The rise of the political class, a form of technocratic managemental breed of suited emissaries of the god risk avoidance and nudging paternalism wallers so well defined by Peter Oborne in his magisterial Triumph of the Political Class has left western liberal post-democracies with virtually nobody to whom one can support, or at the very least trust.
All decisions are compromisable, all positions changeable. Nothing is quite what it seems.
But there is a speck of light. Like a throwback to the nineteenth century, a politician of conviction and principle. Enter Vaclav Klaus. Second term President of the Czech Republic and a beacon of enlightenment values in an increasingly voodoo world.
President Vaclav Klaus Monday vetoed an amended law according to which, in harmony with the EU regulation REACH, companies in the Czech Republic would have to register the chemicals they use.
Klaus had already criticised the directive. In January last year, for instance, he said it was the most terrible thing that had emerged in the EU. The fate of the legislation will thus be decided by the Chamber of Deputies which can outvote the President's veto.

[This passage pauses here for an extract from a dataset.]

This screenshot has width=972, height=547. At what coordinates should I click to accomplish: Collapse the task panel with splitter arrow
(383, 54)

His reasoning is instructive. As things stand EU legislation, was passed at the European level is hardly if ever discussed effectively in national Parliaments. This means that those politicians closest to the public are reduced to little more than franking machines. Not something that Klaus wishes to see,
"The link with the protection of people's health and safety is at least very doubtful," Klaus said in a letter to Miloslav Vlcek, chairman of the lower house, explaining his decision.
In its current form, the law would place the entire chemical industry including the smallest producers under direct control of European bureaucrats, according to Klaus.

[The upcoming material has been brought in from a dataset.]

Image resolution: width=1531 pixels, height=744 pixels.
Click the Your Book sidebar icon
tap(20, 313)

"The European directive is wrong and its Czech version is even worse, so I cannot sign the law," Klaus said.
By using the veto, Klaus said he sought to boost missing political discussion during the law's passage in the Chamber of Deputies and the Senate. Communist deputy Katerina Konecna said it was a mistake that the amended law was not properly discussed. That is why there are many things in the law with which the Communists (KSCM) do not agree, she said.
The Association of the Czech Chemical Industry also said that the amendment has many shortcomings. The veto of the law can be used to achieve a "more reasonable wording," said Ladislav Novak, director of the Association.
He has managed to get the support of both the Communists and the Chemicals Association. Impressive no?